-- start Materials provided --

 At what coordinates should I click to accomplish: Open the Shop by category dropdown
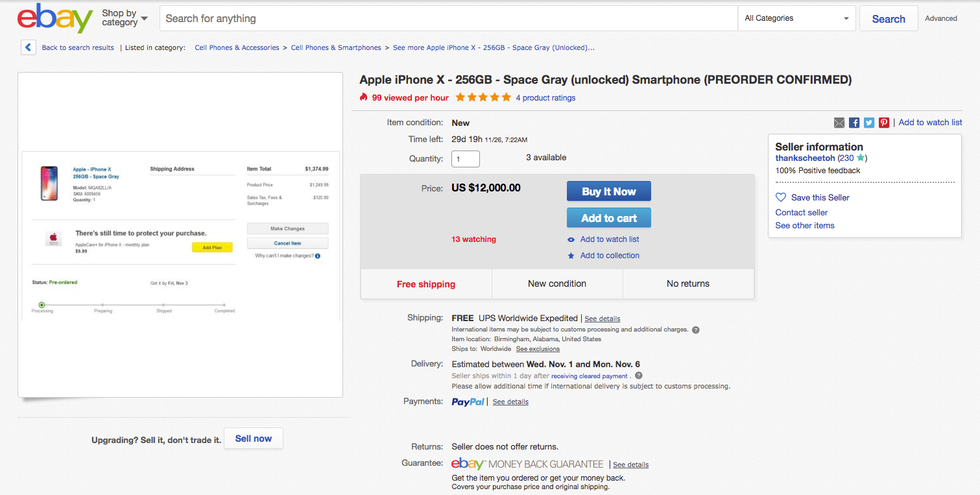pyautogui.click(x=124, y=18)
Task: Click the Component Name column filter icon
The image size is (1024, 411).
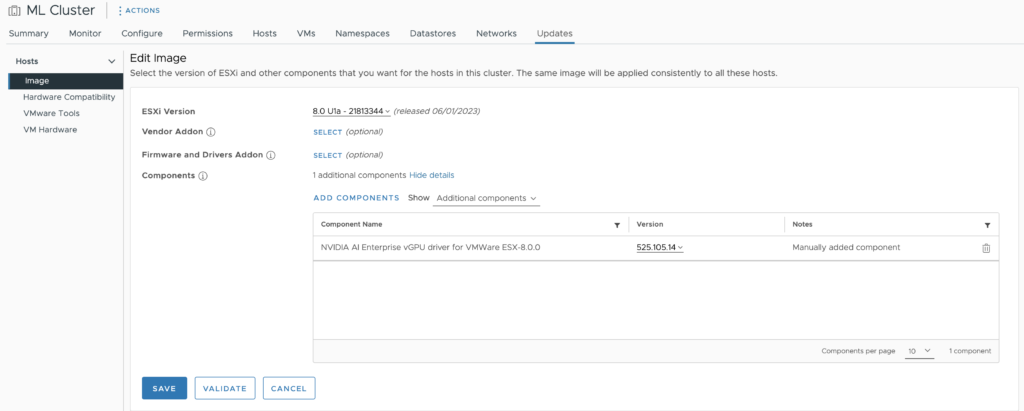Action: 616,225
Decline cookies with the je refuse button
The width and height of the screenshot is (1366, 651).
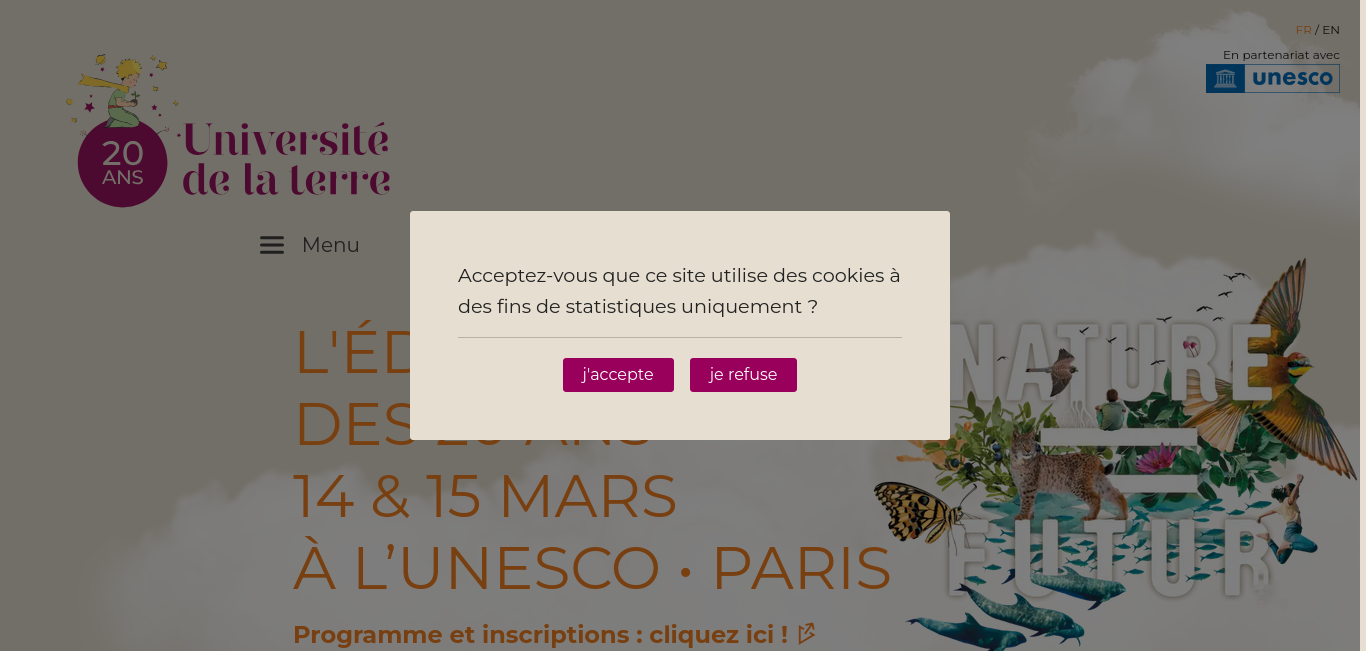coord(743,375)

-- end Materials provided --

* **Set task**: Could you write out all the items above again, replacing "dropdown" with "menu" and changing nothing else, but leaving out the pictures?

* **Finished answer**:
 At what coordinates should I click to accomplish: Open the Shop by category menu
pyautogui.click(x=124, y=18)
Task: Click the Component Name column filter icon
The image size is (1024, 411).
Action: 616,225
Decline cookies with the je refuse button
The width and height of the screenshot is (1366, 651).
coord(743,375)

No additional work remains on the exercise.